## BRIEF
A verbatim copy of the data is wanted, minus any picture in it.

---------- EXERCISE INPUT ----------

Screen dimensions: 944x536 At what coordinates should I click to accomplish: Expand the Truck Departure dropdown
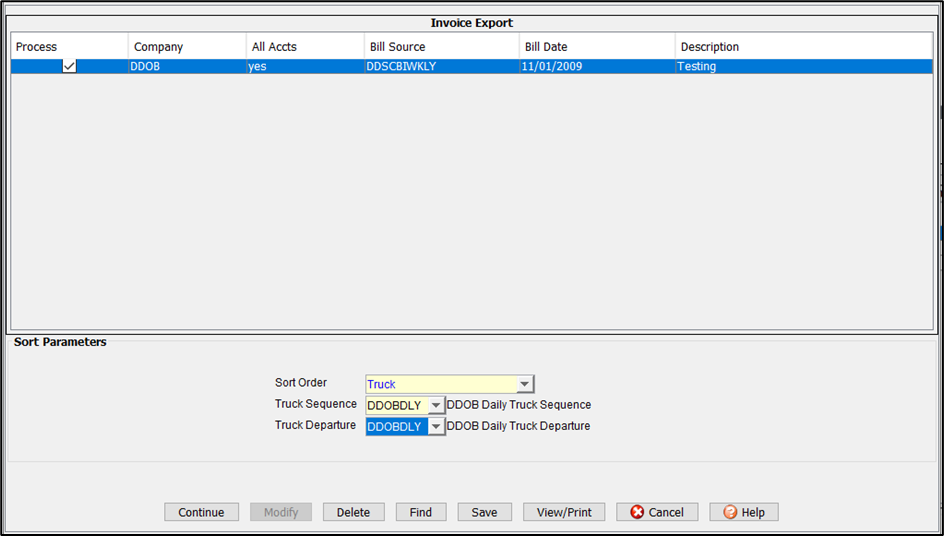(x=436, y=426)
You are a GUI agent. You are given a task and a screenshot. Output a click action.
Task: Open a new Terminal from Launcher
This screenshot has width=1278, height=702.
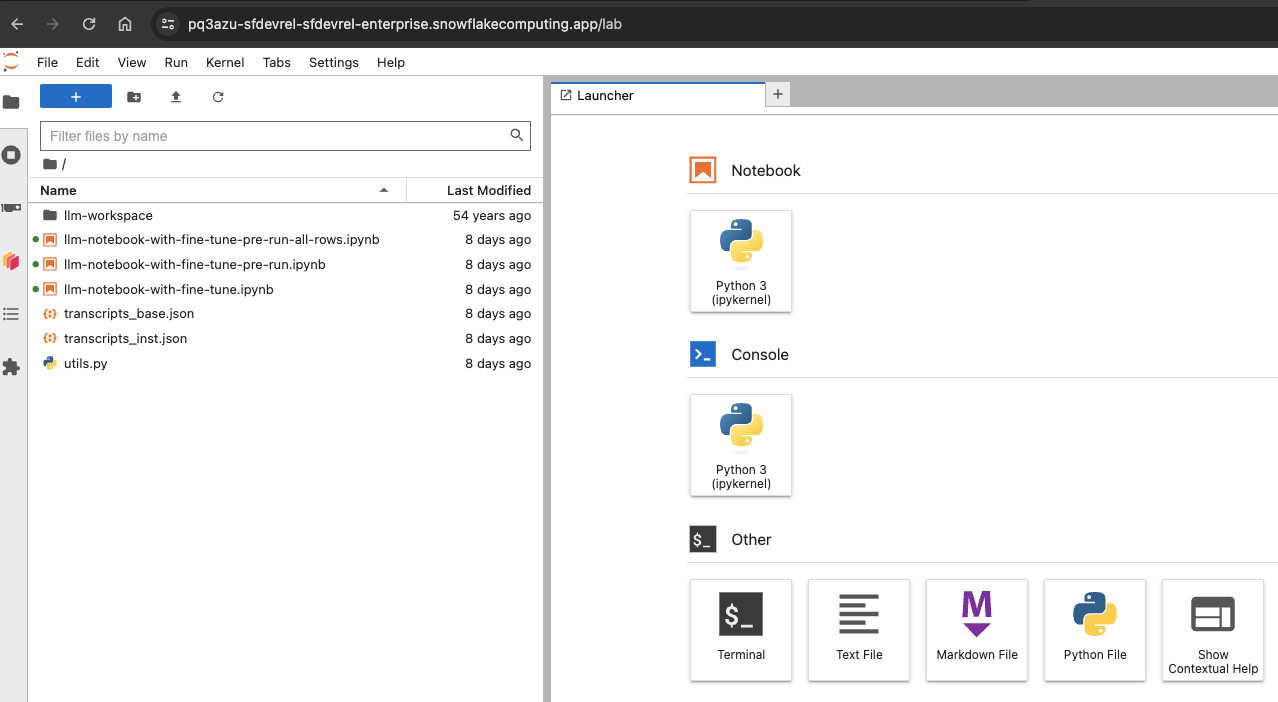point(741,630)
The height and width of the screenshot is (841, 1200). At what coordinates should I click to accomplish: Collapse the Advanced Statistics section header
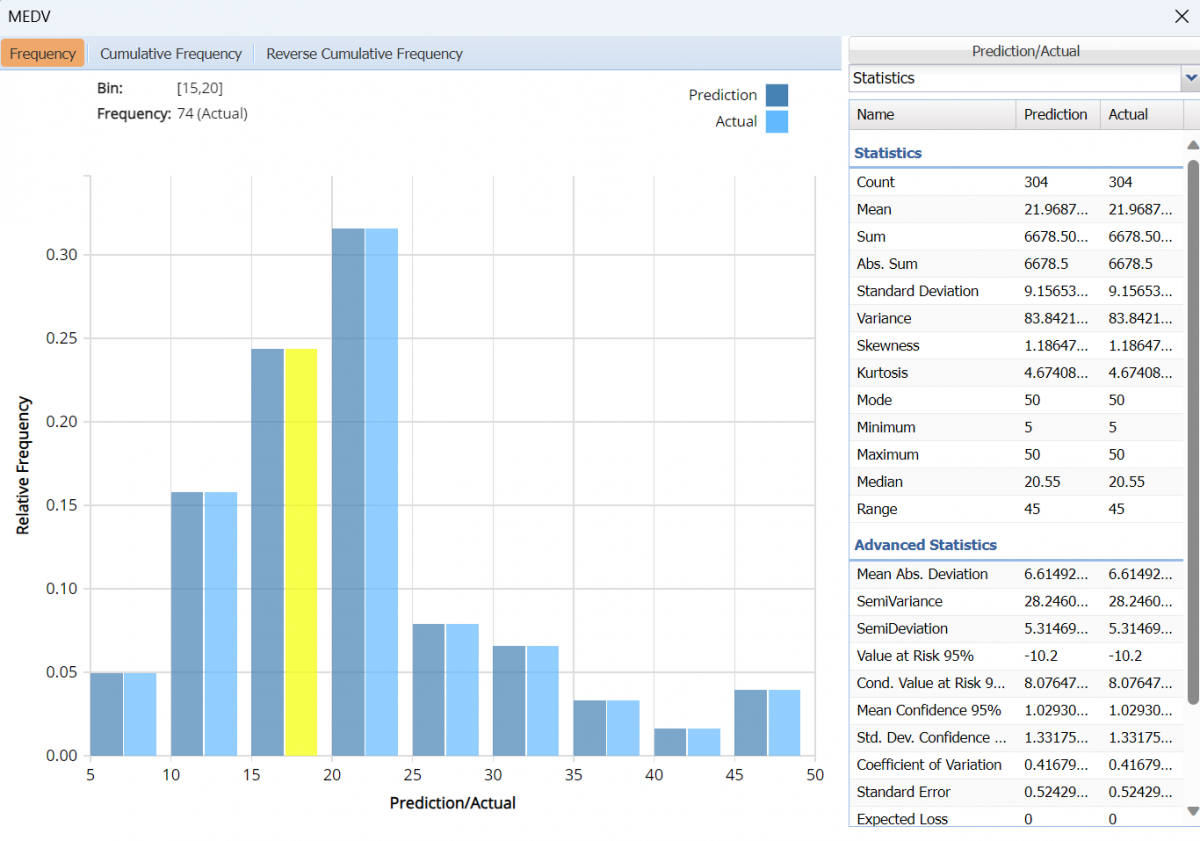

----------

## SOLUTION TO THIS PROBLEM
Screen dimensions: 944x536 At what coordinates should I click to accomplish: Expand the Truck Departure dropdown
(x=436, y=426)
You are a GUI agent. You are given a task and a screenshot. Output a click action.
Task: Open a new Terminal from Launcher
This screenshot has width=1278, height=702.
point(741,630)
The height and width of the screenshot is (841, 1200). At what coordinates should I click to accomplish: Collapse the Advanced Statistics section header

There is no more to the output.